It was exactly seven months ago this day that the March 8 political tsunami struck the Malaysian political landscape, resulting in today as D-Day for Datuk Seri Abdullah Ahmad Badawi – whether he will defend the Umno presidency.
Yesterday was a day of utter confusion with conflicting news throughout the day that Abdullah had been persuaded to “fight it out” including against his deputy, Datuk Seri Najib Razak, with all the weapons available to him to defend the posts of Umno President and Prime Minister.
The general consensus, however, is that “sanity will finally prevail” and Abdullah will succumb to the Umno Supreme Council pressures for an orchestrated five-month exit as Prime Minister by not contesting for the top Umno post.
If so, then the two most pertinent questions are:
1. Is it going to be an honourable or dishonourable exit for the fifth Prime Minister? and
2. Will the five-month succession interregnum pave the way for an end to the worsening multiple national crisis of confidence in the past seven months or whether it will plunge the country into a deeper rut and rot?

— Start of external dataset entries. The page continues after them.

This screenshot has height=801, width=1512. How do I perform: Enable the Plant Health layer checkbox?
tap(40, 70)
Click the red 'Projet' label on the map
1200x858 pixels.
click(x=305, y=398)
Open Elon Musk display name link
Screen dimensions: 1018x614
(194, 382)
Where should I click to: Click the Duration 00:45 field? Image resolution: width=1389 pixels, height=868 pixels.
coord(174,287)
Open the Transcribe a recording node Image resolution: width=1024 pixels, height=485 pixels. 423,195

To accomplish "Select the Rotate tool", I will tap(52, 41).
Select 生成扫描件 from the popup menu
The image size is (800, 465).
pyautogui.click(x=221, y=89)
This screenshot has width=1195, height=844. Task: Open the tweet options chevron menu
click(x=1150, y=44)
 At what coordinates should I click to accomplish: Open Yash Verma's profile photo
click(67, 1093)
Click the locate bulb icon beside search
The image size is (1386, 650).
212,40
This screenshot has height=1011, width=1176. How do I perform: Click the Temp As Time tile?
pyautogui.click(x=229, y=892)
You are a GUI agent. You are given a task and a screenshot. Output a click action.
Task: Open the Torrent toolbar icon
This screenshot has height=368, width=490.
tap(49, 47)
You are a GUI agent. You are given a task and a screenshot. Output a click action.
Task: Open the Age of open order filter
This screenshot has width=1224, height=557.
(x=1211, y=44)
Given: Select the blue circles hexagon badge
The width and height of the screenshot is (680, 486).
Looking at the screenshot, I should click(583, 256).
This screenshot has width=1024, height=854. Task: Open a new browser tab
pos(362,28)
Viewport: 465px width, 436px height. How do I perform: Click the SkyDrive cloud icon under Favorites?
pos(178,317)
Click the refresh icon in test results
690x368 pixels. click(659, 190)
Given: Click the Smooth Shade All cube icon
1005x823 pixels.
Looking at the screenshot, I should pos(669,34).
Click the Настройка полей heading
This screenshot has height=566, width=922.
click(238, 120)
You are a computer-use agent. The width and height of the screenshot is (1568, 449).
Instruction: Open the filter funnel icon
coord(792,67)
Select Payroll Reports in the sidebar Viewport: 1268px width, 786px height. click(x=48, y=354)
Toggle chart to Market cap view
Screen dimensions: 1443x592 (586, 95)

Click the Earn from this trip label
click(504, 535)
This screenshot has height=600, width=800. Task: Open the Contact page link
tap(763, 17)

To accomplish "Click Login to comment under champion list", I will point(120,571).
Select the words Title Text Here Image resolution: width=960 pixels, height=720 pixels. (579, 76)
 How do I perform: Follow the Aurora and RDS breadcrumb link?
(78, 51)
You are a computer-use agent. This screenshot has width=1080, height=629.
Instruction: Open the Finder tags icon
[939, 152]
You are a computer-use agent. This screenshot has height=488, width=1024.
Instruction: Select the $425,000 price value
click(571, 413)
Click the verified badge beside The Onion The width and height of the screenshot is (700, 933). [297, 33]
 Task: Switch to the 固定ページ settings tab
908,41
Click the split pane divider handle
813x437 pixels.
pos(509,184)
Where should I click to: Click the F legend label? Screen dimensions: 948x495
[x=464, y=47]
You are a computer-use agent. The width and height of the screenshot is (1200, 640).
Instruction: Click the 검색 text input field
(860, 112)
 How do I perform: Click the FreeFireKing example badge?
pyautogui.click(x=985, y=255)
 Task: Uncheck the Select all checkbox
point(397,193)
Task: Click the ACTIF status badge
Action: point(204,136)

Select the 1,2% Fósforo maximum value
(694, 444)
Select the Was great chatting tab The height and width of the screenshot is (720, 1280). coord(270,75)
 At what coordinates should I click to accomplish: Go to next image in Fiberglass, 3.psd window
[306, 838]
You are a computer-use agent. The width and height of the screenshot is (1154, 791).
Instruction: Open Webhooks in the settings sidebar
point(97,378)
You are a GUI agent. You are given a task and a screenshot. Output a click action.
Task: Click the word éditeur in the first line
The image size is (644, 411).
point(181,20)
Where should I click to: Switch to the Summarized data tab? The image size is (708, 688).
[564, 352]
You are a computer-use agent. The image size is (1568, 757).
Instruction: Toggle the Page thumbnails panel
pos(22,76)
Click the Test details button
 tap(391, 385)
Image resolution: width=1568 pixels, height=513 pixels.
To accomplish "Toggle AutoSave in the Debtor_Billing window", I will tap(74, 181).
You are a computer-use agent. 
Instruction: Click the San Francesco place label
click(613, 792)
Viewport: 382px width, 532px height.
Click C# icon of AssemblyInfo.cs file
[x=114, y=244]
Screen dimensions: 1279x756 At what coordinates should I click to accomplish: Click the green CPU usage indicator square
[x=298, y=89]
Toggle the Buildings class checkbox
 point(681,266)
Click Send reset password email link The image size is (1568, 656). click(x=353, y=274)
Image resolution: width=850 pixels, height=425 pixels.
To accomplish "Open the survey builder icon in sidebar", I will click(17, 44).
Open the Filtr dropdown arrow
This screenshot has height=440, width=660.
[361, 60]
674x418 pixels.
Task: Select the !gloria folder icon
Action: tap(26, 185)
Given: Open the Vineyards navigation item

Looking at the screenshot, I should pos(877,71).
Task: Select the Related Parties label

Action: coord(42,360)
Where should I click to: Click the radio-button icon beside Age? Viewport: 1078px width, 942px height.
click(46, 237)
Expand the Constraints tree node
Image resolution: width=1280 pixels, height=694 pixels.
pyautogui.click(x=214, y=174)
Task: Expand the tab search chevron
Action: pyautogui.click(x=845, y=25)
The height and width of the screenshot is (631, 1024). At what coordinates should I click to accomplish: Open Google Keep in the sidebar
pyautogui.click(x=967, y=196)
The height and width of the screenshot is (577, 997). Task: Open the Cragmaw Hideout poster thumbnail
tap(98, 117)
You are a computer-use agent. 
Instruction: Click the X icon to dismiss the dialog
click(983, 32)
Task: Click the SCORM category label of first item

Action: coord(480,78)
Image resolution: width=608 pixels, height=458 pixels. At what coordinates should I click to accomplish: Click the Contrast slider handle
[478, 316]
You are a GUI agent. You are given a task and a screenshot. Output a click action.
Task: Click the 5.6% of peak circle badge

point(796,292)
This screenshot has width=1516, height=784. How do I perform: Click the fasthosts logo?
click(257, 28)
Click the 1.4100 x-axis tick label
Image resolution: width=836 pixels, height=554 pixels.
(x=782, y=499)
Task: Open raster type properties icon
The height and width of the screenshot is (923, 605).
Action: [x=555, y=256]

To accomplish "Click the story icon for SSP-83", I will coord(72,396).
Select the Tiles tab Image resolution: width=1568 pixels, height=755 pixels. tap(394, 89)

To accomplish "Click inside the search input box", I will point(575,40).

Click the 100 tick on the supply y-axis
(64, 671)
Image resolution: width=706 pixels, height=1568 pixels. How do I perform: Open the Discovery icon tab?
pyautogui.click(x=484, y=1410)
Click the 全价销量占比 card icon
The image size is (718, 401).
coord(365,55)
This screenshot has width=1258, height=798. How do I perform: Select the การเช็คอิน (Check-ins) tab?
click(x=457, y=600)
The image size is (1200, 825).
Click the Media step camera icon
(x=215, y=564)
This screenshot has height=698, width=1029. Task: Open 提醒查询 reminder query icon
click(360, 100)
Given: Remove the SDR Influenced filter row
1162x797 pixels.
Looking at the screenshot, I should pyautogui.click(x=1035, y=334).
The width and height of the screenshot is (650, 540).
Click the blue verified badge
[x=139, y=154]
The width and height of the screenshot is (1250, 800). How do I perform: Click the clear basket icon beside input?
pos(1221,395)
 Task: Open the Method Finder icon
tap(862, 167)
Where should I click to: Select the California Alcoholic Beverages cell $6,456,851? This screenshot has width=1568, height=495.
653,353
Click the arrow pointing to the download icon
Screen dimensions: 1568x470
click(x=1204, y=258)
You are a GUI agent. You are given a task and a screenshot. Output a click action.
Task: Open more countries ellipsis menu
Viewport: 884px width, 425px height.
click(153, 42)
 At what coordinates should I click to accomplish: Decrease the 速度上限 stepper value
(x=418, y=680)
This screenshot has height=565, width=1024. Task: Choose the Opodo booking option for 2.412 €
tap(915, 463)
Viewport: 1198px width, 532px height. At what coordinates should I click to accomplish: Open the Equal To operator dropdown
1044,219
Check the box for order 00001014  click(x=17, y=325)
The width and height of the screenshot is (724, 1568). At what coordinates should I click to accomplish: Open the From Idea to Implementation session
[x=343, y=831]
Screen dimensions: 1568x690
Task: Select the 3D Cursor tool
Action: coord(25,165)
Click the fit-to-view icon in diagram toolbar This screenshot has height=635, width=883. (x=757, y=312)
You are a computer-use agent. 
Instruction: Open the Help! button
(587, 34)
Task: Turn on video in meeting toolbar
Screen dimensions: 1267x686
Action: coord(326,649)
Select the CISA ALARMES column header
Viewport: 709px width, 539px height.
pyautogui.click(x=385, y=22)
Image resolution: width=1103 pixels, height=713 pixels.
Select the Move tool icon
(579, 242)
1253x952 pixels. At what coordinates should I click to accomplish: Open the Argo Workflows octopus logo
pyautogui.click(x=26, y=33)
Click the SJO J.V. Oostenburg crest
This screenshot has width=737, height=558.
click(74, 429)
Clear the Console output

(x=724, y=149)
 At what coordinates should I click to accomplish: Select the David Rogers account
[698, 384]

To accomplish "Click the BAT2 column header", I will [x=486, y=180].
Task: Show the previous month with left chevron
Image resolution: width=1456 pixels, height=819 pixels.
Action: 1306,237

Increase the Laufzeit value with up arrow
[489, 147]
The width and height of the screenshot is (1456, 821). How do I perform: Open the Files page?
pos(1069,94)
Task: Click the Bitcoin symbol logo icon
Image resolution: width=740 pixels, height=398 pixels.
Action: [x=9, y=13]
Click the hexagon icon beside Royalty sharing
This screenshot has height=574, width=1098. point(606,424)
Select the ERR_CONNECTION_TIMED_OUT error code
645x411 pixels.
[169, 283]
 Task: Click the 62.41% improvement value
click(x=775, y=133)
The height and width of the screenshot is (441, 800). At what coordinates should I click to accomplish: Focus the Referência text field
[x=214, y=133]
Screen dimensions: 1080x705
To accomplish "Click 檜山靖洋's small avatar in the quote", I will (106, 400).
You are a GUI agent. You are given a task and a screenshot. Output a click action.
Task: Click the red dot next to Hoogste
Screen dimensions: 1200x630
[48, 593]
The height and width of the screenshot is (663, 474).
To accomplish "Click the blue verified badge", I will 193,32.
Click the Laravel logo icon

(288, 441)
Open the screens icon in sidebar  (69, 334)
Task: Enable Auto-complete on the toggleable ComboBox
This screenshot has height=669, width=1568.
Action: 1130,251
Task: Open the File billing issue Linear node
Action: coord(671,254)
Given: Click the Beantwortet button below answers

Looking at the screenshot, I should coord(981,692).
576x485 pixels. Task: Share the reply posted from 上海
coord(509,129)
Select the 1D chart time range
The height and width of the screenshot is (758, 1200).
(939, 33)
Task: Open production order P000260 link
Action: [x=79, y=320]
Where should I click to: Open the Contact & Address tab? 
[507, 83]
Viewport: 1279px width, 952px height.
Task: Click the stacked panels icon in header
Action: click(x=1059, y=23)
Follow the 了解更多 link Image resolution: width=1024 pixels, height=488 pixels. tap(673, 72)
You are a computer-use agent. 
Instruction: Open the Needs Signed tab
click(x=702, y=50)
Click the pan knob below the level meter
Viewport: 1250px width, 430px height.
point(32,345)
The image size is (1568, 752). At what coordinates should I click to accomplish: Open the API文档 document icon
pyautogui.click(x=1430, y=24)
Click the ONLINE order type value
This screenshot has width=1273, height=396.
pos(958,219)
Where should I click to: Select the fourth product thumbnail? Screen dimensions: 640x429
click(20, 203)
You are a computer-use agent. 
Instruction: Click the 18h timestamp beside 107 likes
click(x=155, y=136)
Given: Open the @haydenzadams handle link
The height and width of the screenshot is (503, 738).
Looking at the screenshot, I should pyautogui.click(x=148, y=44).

When he was asked on Monday what would be his focus in his remaining days as prime minister, regardless of when he decides to leave, Abdullah said he would use the time to make good on his promises to the rakyat.
He said: “There are uncompleted things, such as reforms I promised the rakyat.
“I will undertake them. Of course, I have to do it because what I promised, I will deliver.”
It is sad and pathetic to see Abdullah end his five-year premiership in a mirage - cocooned in total denial.
If Abdullah cannot deliver his many reform pledges when he was at the height of his power as a result of the greatest electoral victory and mandate ever won by any Prime Minister in half-a-century in March 2004, what could he achieve when he is being forced out of office after suffering the most ignominous electoral defeat in Umno and Barisan Nasional history?
It is a million times more difficult for Abdullah to deliver his reform pledges once he has announced his exit-plan today than when he won the landslide electoral mandate in the March 2004 general election.
But this could still be done, if Abdullah is prepared to “do the impossible” and use his last five months as Prime Minister to honour all the unfulfilled pledges and promises of the past five years – but this must be evident from today’s Cabinet meeting as well as the first day of the reconvened Parliament on Monday, October 13, 2008.
This will be an honourable exit for the fifth Prime Minister. It will be Abdullah’s tryst with destiny.
Can Abdullah embark on such an “impossible mission” in his last five months as Prime Minister, when there will be a de facto Prime Minister who will immediately and increasingly be more powerful than the de jure Prime Minister?